I haven’t always wanted to be a writer. Avoiding the opposite of that phrase, the trope “I’ve always wanted to be a writer,” was the advice I invariably heard from anyone who heard about my application to MFA Writing programs. It seemed, to them, a naturalized fact that anyone applying to such a program would have always wanted to write. Such a statement would be redundant, at best. To the contrary, I thought of writing as an escape route when I needed to detox from “real life.” I surrounded myself with philosophical treatises about the contingent individual and the postmodern context, and reassured myself that of the potentialities that once surrounded my existential being, I had chosen a definite path with a clear conclusion. This application is the physical manifestation of the thesis that I had not found such a path, not yet. The three years of developing professional and creative writing skills in pursuit of an MFA in Writing will enable me to embrace writing consciously in ways I hadn’t allowed myself to previously.

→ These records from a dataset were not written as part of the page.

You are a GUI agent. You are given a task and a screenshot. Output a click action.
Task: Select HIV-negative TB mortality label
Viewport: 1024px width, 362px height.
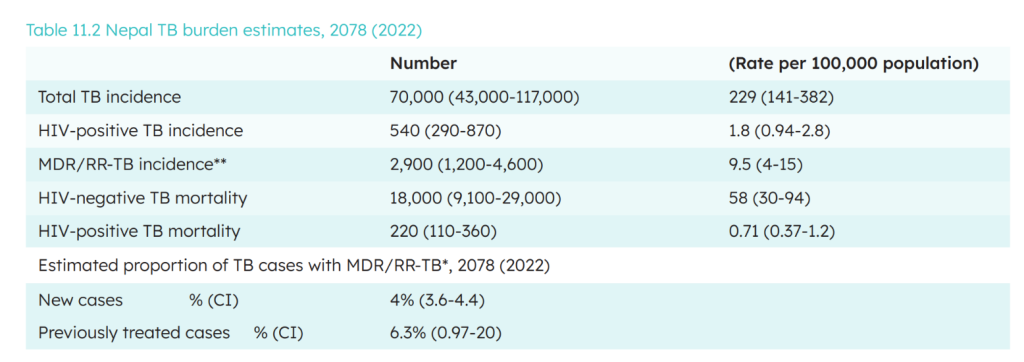143,198
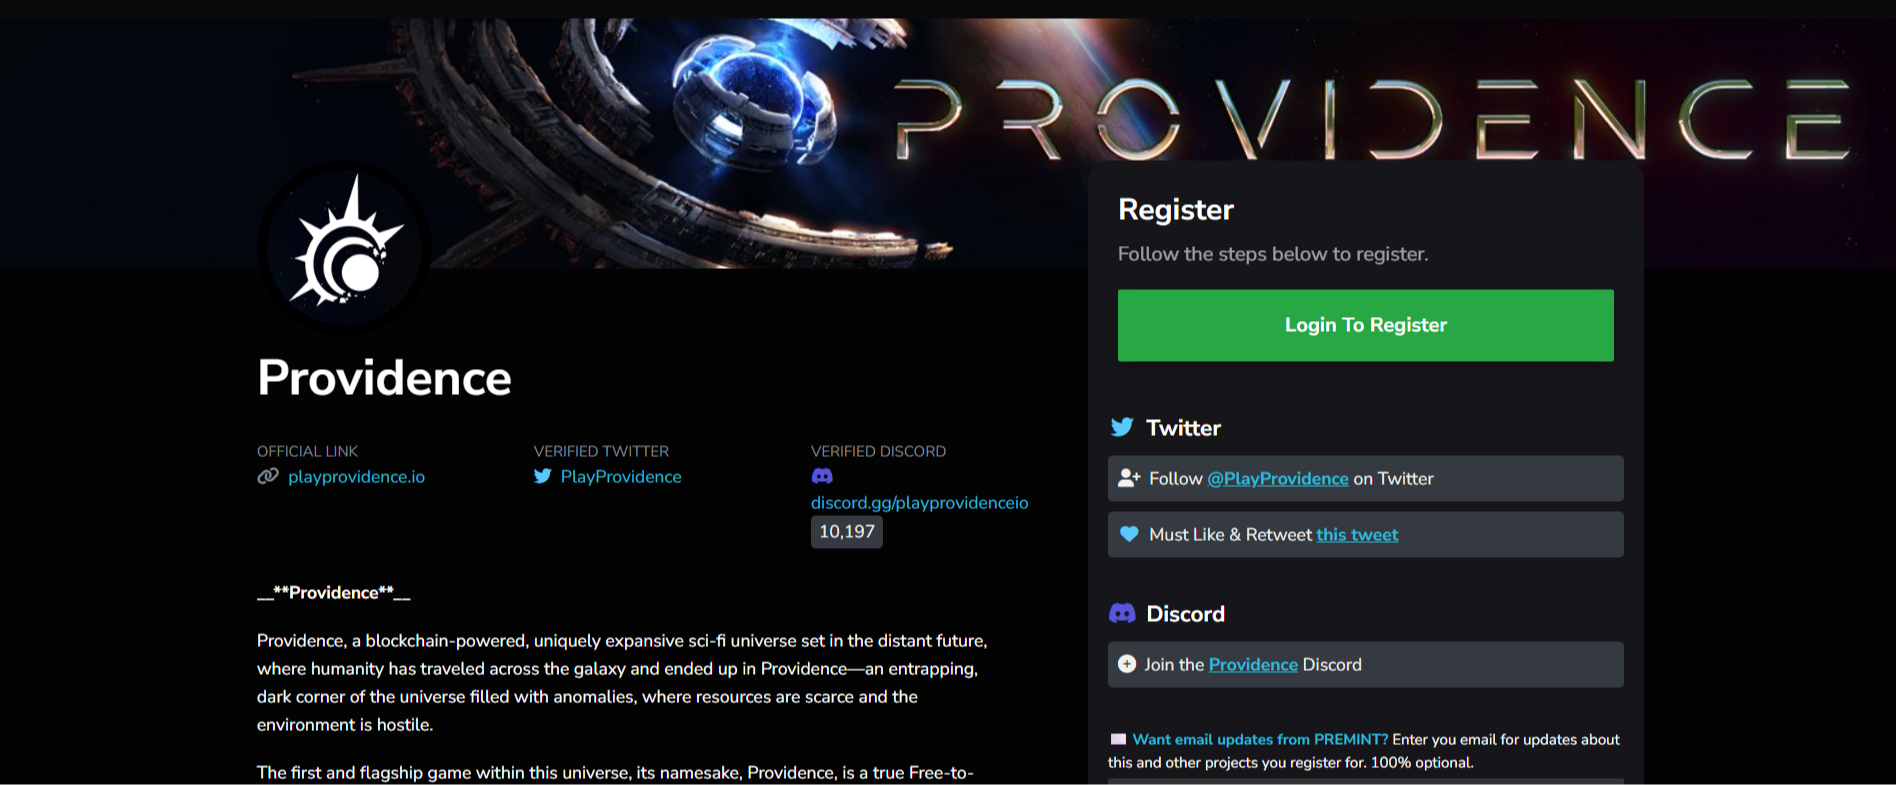Viewport: 1896px width, 785px height.
Task: Click the Login To Register button
Action: click(x=1365, y=325)
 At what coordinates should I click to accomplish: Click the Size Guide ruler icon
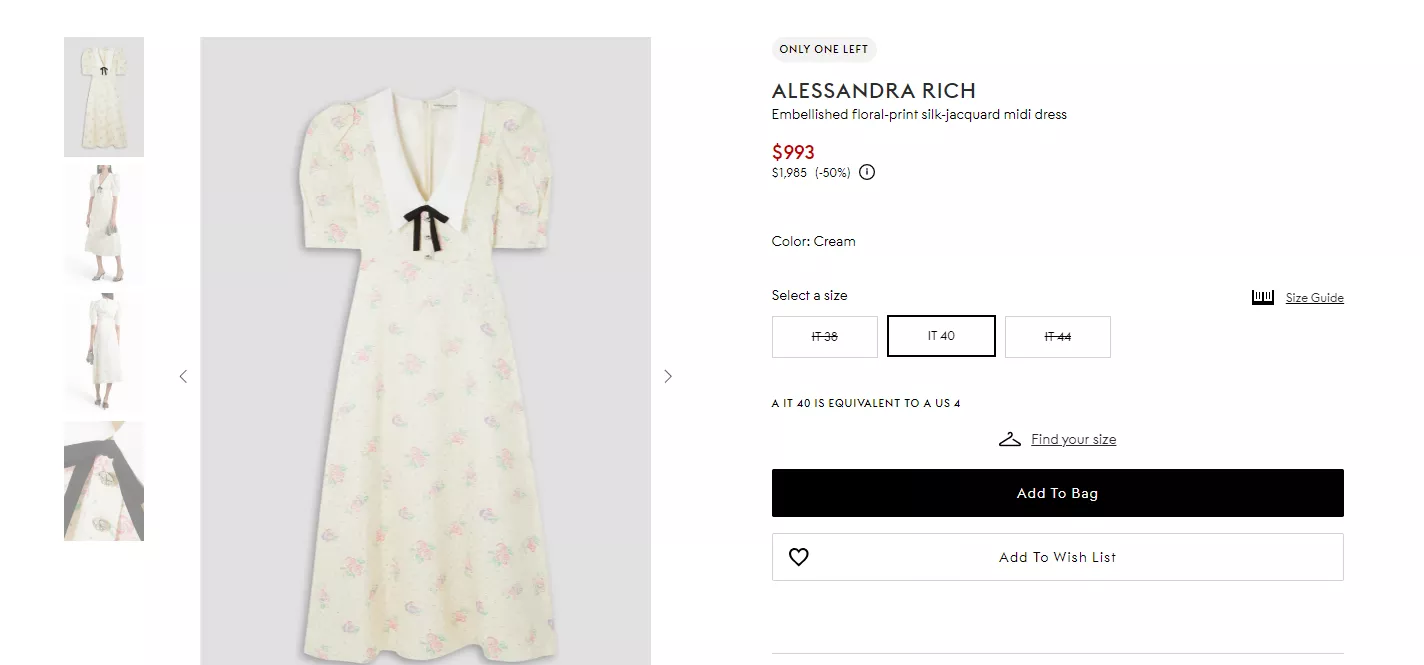pos(1262,297)
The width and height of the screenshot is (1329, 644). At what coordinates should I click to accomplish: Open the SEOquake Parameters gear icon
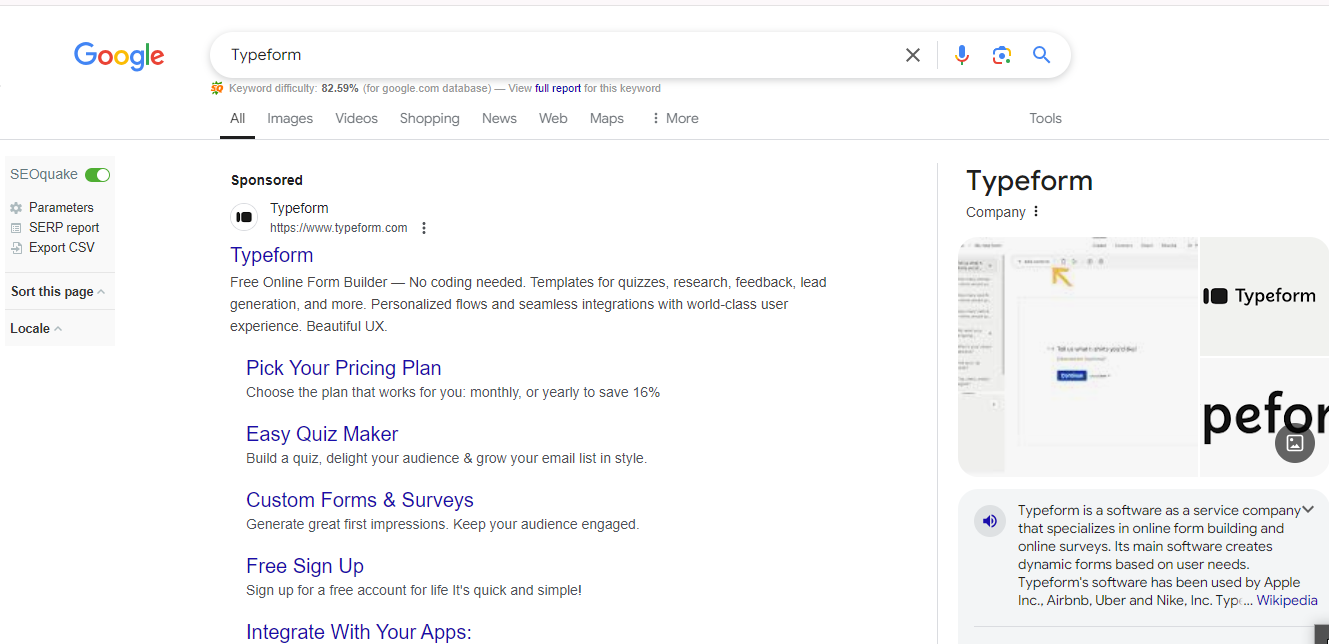(16, 208)

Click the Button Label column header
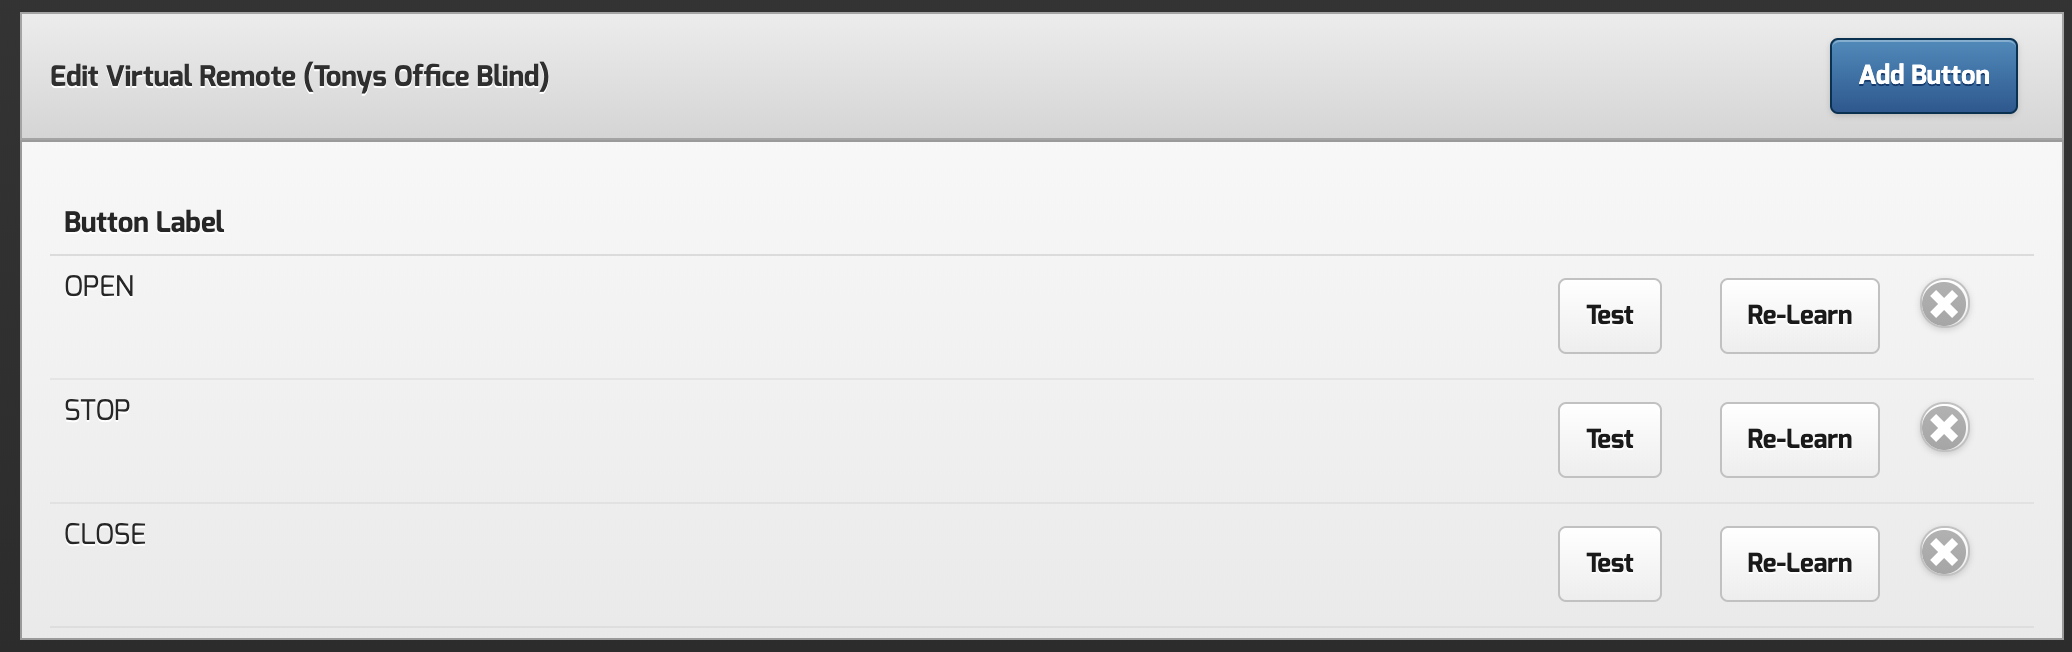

Using “escape” as the word to describe writing is in its own way ironic, for escapism, in hindsight, also fueled my previous career path. It was the most valid answer I could provide when I explained why I double majored in Russian and linguistics at the University of New Hampshire; how could one get further away from one’s roots in small-town New Hampshire than by flying across the world? Escapism - from the collapsing economy, from the job market - drove my flight into the “Ivory Tower.” I spent a year studying architects’ projects and rhetorical patterns at the Moscow Architectural Institute with a Faustian Contract, and secured myself a place in the entering PhD cohort at The University. I was fascinated by the concept of potentiality. Even though I studied architects who worked in the 1930s through 1950s, the height of Stalin’s terror and purging, the era defined in historical memory by the Gulag, I was less interested in rebellion and revolt than I was in the prospect of discovering how these individuals negotiated their spaces, enabled one another, and found creative outputs for their ideas. I could never have articulated it as such in the moment, but I was consumed by the reverberations of these aesthetes’ escape from the mundane existence of a terrorized Soviet population into their dreamworlds and fantasies.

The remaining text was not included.